At the time that the Beales' plight became public, Jackie Onassis and other relatives were on the receiving end of rather vicious criticism in the New York tabloids. Criticism that, as it turned out, was unwarranted.
In HBO's "Grey Gardens," Onassis (Jeanne Tripplehorn) appears briefly, and it's in no way a hatchet job.
"We tried to show that the family was caring and that they had the best intentions at heart," Suczy said.
The telefilm neither canonizes nor villainizes the Beales. While Big Edie has been criticized in some quarters for ruining her daughter's life, Lange certainly doesn't see it that way.
"I'm sure there's going to be a lot of debate about that … Did she hinder her child, or did she actually enrich her child's life? I tend to believe the latter, because I think this is kind of a rare love story," Lange said.
"I think these two women were meant to be together and were meant to stay together," she said. "I think there was something in their makeup and their attachment and their dependency on one another that kind of did not allow them to lead what we would consider a normal life.

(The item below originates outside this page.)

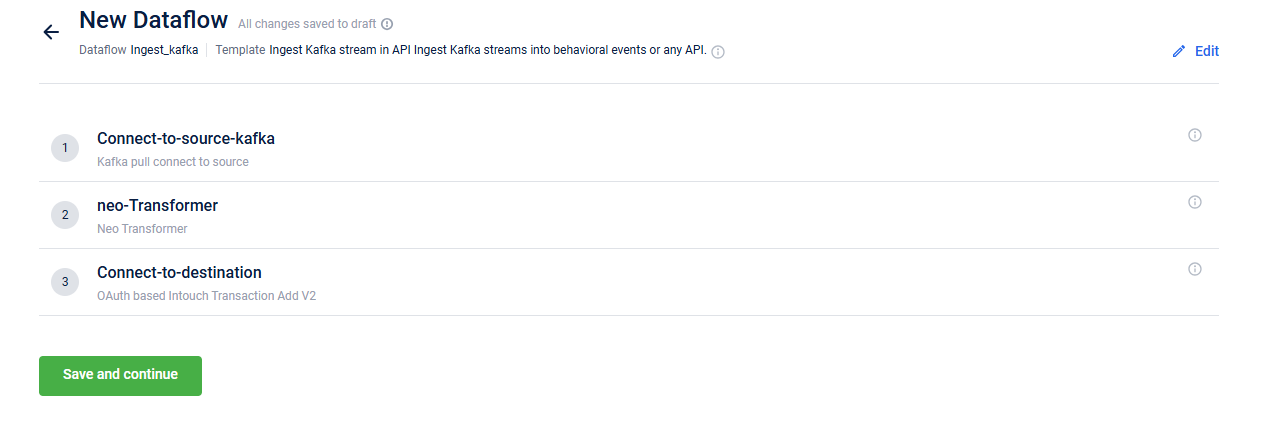Open info icon for Connect-to-destination step
The width and height of the screenshot is (1267, 425).
coord(1194,269)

Or what you would consider a normal mother/daughter relationship.
"But I actually think Big Edie was a fabulous mother," Lange said. "I mean, she adored this girl. They had the greatest kind of shared sense of humor. When you watch the documentary, you can see the way they enjoy each other. I think they kept each other entertained for 40 years. And I think that says a lot for any relationship."
If you watch …
What: "Grey Gardens"
When: Premieres April 18, 9 p.m. (It will be repeated frequently.)